Re: searching for yoda - a developer's tale

dexter_at_uwm.edu
Date: 02/24/05


Date: 24 Feb 2005 07:25:40 -0800

The mundane problems are with simply writing out the SQL queries to
include the JOIN clause(s) and not have any typos. Typos show up at
runtime and the error reported only gives you the line of the JDBC
call, not the particular SQL bit in question. This is tedious and
annoying, but by itself probably wouldn't force me to seek learning. A
similar problem is that with "standard" SQL there isn't an
INSERT_OR_UPDATE, and the format for said commands differs so one must
do a SELECT followed by an if (exists) UPDATE else INSERT. Effectively
writing three statements to perform one task. If there are many items
in your object graph that could be inserted/updated, the tedium (and
typos) increases.

The real problem though is worrying about persistence of object graphs.
 If I have a persistent object that has a collection of objects, then
the UPDATE statement (or really, the INSERT_OR_UPDATE bit) for the main
object needs to check each of the items in the collection to see if
they've changed (do an UPDATE), been deleted (do a DELETE), or been
added (do an INSERT). Suppose the relationship is bidirectional.
Suppose the collection is ordered (a List). One needs to pay close
attention to what the book "Hibernate In Action" terms "the scope of
object identity" -- what does it mean to say "this object has already
been saved, but has changed"? It implies you need your code to
maintain database keys which it shouldn't have to do.

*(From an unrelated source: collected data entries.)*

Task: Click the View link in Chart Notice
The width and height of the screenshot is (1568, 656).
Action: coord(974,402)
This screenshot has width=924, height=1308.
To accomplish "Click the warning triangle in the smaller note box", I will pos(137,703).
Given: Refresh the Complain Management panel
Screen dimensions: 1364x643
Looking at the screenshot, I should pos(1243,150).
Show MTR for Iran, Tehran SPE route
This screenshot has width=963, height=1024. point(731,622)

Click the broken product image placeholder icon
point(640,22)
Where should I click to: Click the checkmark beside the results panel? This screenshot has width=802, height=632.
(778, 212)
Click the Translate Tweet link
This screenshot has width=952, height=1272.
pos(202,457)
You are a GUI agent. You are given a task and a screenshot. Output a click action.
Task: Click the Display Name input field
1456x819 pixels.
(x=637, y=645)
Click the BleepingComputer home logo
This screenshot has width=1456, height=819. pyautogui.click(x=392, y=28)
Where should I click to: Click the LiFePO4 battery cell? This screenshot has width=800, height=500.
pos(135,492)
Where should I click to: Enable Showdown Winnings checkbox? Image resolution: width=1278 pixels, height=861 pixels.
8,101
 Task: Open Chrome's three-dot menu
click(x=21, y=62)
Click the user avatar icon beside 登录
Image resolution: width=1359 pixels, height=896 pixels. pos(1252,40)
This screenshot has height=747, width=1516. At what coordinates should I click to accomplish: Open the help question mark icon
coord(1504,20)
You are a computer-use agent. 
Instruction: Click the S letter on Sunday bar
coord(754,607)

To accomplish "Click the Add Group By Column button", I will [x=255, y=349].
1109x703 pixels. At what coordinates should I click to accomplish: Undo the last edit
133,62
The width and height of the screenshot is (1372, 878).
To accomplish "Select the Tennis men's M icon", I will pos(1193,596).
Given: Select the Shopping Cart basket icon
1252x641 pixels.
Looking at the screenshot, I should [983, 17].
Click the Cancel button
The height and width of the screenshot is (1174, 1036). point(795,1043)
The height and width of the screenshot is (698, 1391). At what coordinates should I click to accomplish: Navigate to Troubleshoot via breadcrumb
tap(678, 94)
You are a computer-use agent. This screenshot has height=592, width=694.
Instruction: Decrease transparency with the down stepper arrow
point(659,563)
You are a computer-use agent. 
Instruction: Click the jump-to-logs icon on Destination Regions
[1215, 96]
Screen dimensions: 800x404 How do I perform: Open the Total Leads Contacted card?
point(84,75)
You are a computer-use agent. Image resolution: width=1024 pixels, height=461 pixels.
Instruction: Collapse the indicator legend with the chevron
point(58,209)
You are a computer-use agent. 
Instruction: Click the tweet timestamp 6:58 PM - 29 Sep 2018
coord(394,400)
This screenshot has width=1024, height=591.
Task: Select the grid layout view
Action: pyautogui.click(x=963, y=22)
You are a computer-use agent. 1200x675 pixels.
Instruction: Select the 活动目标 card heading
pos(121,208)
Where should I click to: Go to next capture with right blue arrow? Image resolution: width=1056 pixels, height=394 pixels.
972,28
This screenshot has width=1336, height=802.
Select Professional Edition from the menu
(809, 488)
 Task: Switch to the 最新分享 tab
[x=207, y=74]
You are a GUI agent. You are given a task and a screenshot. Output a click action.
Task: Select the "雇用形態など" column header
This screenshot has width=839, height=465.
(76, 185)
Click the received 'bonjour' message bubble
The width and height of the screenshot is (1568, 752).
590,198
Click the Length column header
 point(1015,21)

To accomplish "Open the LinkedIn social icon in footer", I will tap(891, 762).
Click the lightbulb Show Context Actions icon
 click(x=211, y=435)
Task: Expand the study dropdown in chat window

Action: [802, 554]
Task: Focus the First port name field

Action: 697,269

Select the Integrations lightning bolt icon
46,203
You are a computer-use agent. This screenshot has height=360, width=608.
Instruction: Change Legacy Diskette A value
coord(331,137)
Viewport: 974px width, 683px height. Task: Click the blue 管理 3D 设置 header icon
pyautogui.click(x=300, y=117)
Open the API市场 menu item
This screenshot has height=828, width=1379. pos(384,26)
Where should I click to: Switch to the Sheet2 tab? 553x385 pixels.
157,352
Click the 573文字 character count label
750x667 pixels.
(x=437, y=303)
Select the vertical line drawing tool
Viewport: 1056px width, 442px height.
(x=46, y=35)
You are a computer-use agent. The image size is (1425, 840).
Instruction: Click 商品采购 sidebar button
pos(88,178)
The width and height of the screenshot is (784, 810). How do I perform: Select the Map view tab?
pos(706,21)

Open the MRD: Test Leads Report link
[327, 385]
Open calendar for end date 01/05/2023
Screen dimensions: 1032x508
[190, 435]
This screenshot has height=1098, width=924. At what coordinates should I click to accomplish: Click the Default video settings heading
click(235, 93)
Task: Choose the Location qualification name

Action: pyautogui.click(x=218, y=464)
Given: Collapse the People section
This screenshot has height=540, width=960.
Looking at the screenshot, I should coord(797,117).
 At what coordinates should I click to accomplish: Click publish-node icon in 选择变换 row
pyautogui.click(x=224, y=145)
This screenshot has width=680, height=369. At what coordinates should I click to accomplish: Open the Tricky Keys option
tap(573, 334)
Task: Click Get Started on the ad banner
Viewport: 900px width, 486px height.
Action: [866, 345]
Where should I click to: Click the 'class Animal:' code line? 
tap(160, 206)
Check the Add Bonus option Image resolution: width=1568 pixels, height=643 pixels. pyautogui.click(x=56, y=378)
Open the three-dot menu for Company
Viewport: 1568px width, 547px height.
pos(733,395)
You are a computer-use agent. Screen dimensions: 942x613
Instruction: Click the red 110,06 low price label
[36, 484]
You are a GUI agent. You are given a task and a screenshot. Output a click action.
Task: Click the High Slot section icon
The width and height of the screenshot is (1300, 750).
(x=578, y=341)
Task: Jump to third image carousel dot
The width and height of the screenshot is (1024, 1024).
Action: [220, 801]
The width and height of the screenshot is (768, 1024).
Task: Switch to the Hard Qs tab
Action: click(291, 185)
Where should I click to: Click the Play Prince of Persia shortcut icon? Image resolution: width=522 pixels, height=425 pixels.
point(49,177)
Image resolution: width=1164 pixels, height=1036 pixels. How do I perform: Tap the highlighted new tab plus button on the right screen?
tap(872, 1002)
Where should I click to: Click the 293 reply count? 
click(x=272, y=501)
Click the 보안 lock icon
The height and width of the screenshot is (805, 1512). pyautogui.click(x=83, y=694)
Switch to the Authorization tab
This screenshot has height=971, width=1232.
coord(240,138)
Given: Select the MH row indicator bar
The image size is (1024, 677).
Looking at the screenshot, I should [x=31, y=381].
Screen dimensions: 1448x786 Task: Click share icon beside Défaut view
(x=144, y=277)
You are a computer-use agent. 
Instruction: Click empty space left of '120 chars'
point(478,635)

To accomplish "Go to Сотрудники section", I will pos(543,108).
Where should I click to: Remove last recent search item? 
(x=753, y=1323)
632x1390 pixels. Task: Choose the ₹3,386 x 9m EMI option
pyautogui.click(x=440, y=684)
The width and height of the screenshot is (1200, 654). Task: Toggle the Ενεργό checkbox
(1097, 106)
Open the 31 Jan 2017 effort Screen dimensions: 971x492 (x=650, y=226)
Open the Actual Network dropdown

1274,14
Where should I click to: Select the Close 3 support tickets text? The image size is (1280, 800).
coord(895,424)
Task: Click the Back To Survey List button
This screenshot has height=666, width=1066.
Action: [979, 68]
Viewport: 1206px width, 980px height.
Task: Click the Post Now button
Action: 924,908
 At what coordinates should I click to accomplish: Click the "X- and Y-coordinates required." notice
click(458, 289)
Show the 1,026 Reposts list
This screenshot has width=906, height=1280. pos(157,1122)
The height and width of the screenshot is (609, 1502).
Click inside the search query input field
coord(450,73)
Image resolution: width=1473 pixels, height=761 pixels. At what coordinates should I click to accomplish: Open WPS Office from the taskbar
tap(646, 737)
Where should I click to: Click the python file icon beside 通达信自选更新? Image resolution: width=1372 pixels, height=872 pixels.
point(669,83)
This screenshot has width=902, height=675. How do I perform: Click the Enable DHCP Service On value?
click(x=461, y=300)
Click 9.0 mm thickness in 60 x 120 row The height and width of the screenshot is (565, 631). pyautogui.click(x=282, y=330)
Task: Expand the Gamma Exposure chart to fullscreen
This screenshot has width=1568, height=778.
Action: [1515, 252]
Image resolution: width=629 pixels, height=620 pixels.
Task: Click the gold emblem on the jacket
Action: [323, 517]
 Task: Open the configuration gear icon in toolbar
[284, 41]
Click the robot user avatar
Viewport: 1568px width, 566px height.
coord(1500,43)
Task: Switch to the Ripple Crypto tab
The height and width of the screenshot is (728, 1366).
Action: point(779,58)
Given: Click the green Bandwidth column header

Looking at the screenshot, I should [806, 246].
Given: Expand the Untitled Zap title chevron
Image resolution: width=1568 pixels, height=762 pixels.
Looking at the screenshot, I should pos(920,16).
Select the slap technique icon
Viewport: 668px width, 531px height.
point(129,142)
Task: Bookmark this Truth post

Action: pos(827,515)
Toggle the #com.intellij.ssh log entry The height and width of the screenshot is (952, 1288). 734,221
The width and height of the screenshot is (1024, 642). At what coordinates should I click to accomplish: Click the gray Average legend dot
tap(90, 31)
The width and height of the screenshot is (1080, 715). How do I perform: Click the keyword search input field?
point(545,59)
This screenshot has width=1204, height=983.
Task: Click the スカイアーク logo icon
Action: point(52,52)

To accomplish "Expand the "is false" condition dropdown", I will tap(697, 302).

All of these things end up making me have to think too hard about stuff
that the folks in relational db land have understood for decades. I
*believe* that Hibernate in particular has been able to shield the
developer from much of this. We work with objects. The
object/relational mapping problem is non-trivial and has been thought
about and implemented by folk with more time (and likely bigger brains)
than me -- and they've put their stuff out there for any to use....just
wish I knew how to take full advantage of it.

-don.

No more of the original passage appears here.